Accelerate your antibiotic discovery research with Bacterial Cytological Profiling (BCP). BCP uses quantitative cell biology methods to study how different conditions or drugs affect the overall cytological characteristics of microbial cells. BCP detects disturbances in all essential cellular pathways in a single, rapid test, making it a powerful antibiotic discovery platform.
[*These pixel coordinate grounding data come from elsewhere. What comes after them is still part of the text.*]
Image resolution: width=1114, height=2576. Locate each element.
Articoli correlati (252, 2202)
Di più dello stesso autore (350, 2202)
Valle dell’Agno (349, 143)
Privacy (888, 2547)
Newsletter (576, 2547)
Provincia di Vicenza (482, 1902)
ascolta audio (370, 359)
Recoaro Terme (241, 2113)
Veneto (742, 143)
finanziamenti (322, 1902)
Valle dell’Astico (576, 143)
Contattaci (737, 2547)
At Linnaeus Bioscience Inc., we are using BCP to identify the mode of action (MOA) of new antibiotics, information key to identifying molecules hitting new targets and for advancing these hits through the drug development pipeline. Linnaeus has developed a high throughput screening BCP (HTP-BCP) platform useful for identifying hits from large chemical or natural product libraries with unparalleled sensitivity. BCP reports MOA information for 100% of the hits obtained from screening, allowing investigators to immediately focus on the best hits in their collection. BCP technology is capable of detecting cytological changes that do not impair growth, making it highly sensitive and allowing the discovery of molecules previously missed by other whole cell based screens. BCP can identify molecules that have multiple MOAs that are traditionally more difficult to characterize but highly desired due to their inherently low rates of resistance.
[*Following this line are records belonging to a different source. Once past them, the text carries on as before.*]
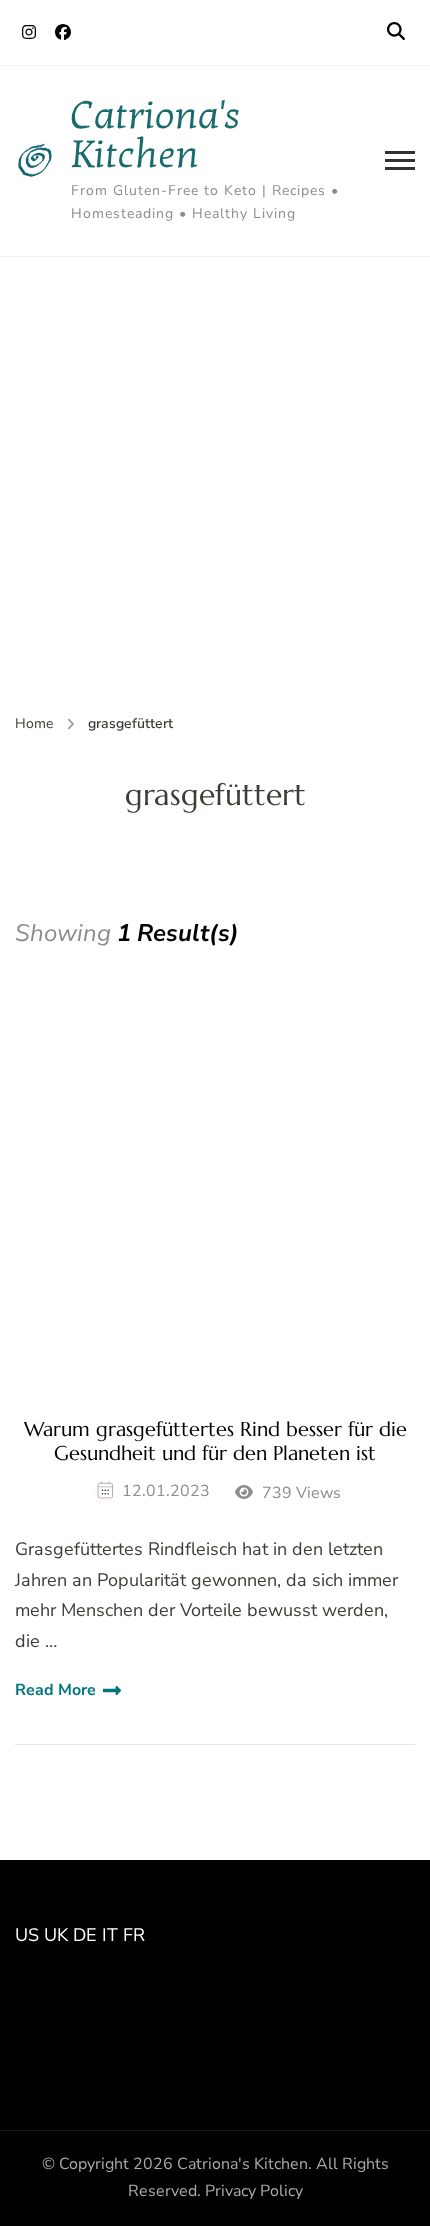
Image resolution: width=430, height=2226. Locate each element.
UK (56, 1935)
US (27, 1935)
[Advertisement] (215, 482)
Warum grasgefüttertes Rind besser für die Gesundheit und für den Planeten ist (215, 1442)
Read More (55, 1690)
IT (110, 1935)
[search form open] (396, 32)
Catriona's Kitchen (156, 135)
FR (134, 1935)
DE (85, 1935)
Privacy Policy (254, 2191)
BCP works with all types of potential antimicrobial compounds, including small synthetic chemicals, crude natural product extracts, fractionated natural products, peptides, or synthetic molecules that mimic peptides.
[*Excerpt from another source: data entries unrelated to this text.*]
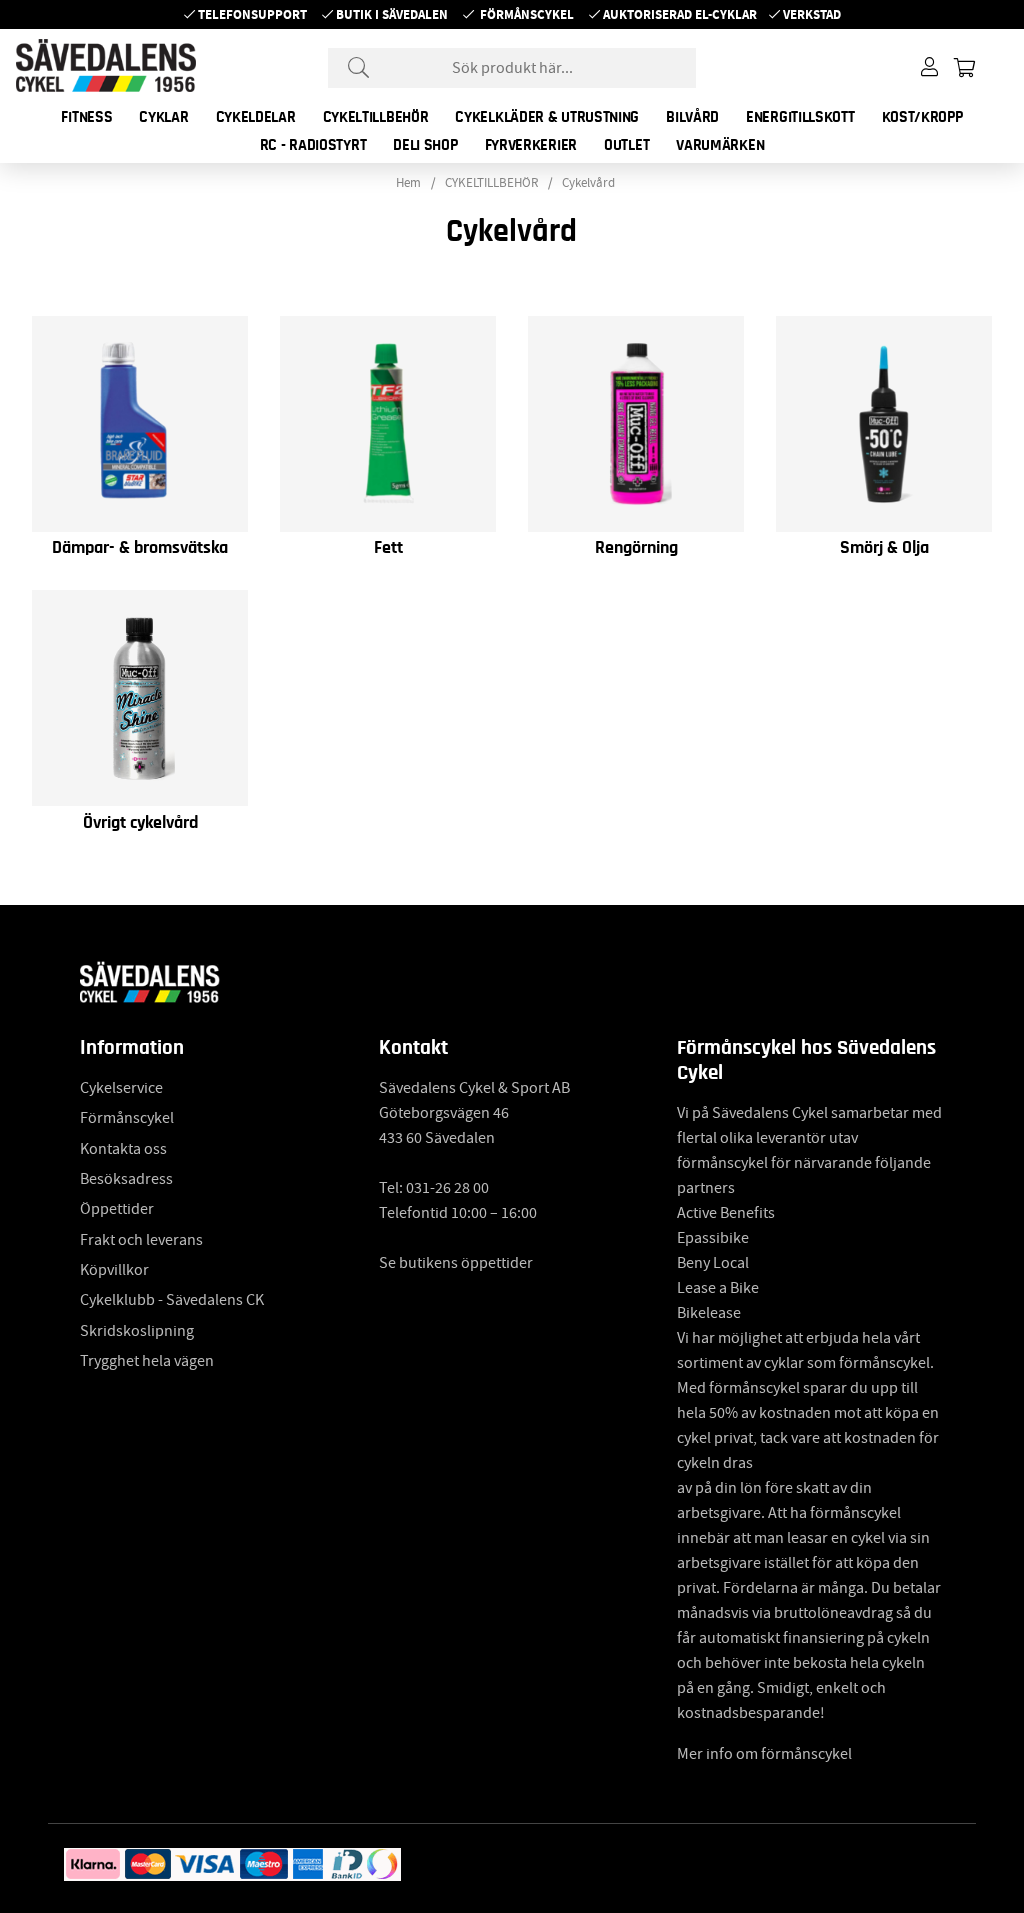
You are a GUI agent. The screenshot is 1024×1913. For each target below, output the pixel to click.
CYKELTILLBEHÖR (376, 117)
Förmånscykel (527, 14)
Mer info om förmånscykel (764, 1754)
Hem (408, 183)
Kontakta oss (123, 1149)
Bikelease (709, 1313)
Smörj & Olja (884, 548)
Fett (388, 548)
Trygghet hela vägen (147, 1361)
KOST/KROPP (922, 117)
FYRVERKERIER (531, 145)
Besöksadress (126, 1179)
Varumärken (720, 145)
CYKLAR (163, 117)
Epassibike (713, 1238)
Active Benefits (726, 1213)
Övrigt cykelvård (140, 823)
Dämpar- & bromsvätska (140, 548)
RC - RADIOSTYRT (313, 145)
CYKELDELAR (256, 117)
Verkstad (812, 14)
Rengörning (636, 548)
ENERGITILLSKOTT (800, 117)
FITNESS (86, 117)
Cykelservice (121, 1088)
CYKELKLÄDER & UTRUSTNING (547, 117)
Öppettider (117, 1209)
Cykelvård (588, 183)
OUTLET (626, 145)
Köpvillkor (114, 1270)
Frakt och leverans (141, 1240)
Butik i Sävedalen (392, 14)
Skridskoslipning (137, 1331)
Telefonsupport (252, 14)
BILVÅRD (692, 117)
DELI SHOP (425, 145)
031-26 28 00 (447, 1188)
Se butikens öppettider (456, 1263)
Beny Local (713, 1263)
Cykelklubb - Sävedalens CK (172, 1300)
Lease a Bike (718, 1288)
BCP technology can also be used to identify compounds that do not kill but alter the cell in critical ways useful for developing new treatments. For example, BCP can sensitively identify compounds that specifically permeabilize the outer membrane of Gram negative bacteria without affecting the inner membrane or cell growth. Such permeabilization agents sensitize bacteria to many clinically approved compounds and can be used in combination therapy to enhance susceptibility of Gram negative pathogens to many types of conventional antibiotics.